Multi-GPU unit tests (TP=2, requires 2 GPUs):

NVIDIA_VISIBLE_DEVICES=0,1 uv run --no-sync python -m torch.distributed.run --nproc_per_node=2 \
    -m pytest tests/unit_tests/models/gemma_vl -v -k "TensorParallel"

Architecture Notes

Clean Megatron-Core Compatibility

Gemma 4 keeps model-specific behavior in Bridge:

  • Gemma4DenseProvider builds a standard GPTModel, then installs Gemma 4 dual RoPE, shared-KV wiring, PLE modules, and checkpoint load aliases.
  • modeling_gemma4.py patches only the created Gemma 4 decoder instance to thread per_layer_inputs through clean Megatron-Core's generic extra_block_kwargs path.
  • No Gemma 4 specific Megatron-Core CLI arguments or TransformerConfig fields are required for the dense text path.

Text and VL Separation

The text-only implementation lives in megatron.bridge.models.gemma:

  • modeling_gemma4.py contains Dense/MoE layers, attention, dual RoPE, PLE, shared-KV wiring, and output softcapping.
  • gemma4_provider.py contains Gemma4DenseProvider and Gemma4ModelProvider.
  • gemma4_bridge.py registers Gemma4ForCausalLM and defines text checkpoint mappings.

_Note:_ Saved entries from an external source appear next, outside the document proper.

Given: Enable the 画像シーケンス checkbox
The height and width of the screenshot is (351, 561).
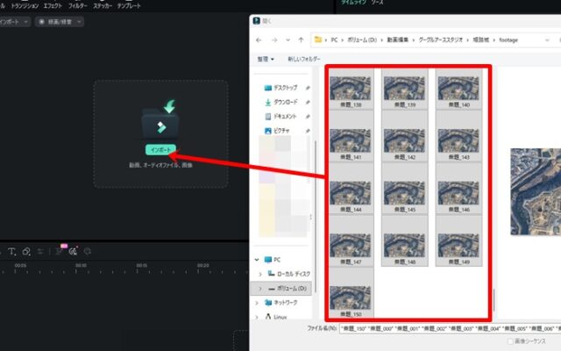Looking at the screenshot, I should [x=510, y=340].
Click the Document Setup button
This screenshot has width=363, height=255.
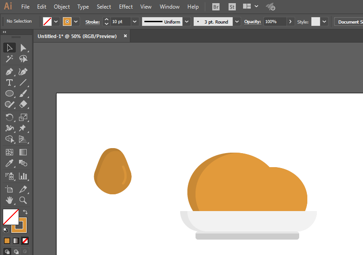pyautogui.click(x=349, y=22)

The VL implementation lives in megatron.bridge.models.gemma_vl:

  • modeling_gemma4_vl.py contains only Gemma4VLModel and VL/audio forward helpers.
  • gemma4_vl_provider.py contains Gemma4DenseVLProvider and Gemma4VLModelProvider.
  • gemma4_vl_bridge.py registers Gemma4ForConditionalGeneration and adds vision/audio mappings on top of the text mappings.

gemma_vl imports from gemma; gemma does not import from gemma_vl.

Dense E4B Language Model

Component Detail
4-norm structure input_layernorm → attention → post_self_attn_layernorm → MLP → post_mlp_layernorm
GQA + sliding/global mix Sliding layers use 256-dim heads; global layers use 512-dim heads
Dual RoPE Sliding θ=10 000; global θ=1 000 000 with partial factor 0.25
Shared KV Last 18 layers reuse KV from the last non-shared layer of the same attention type
Per-Layer Embeddings PLE modules are attached after GPTModel construction and threaded through forward()
Logit softcapping final_logit_softcapping=30.0 is applied by the Gemma4 output layer

VL and Audio Path

Gemma4VLModel wraps the language model with HF vision/audio modules:

  • Vision tower and projector weights are mapped under vision_tower.* and embed_vision.*.
  • Audio tower and projector weights are mapped under audio_tower.* and embed_audio.*.
  • Multimodal token positions are replaced with pad token IDs before PLE lookup, matching Hugging Face behavior.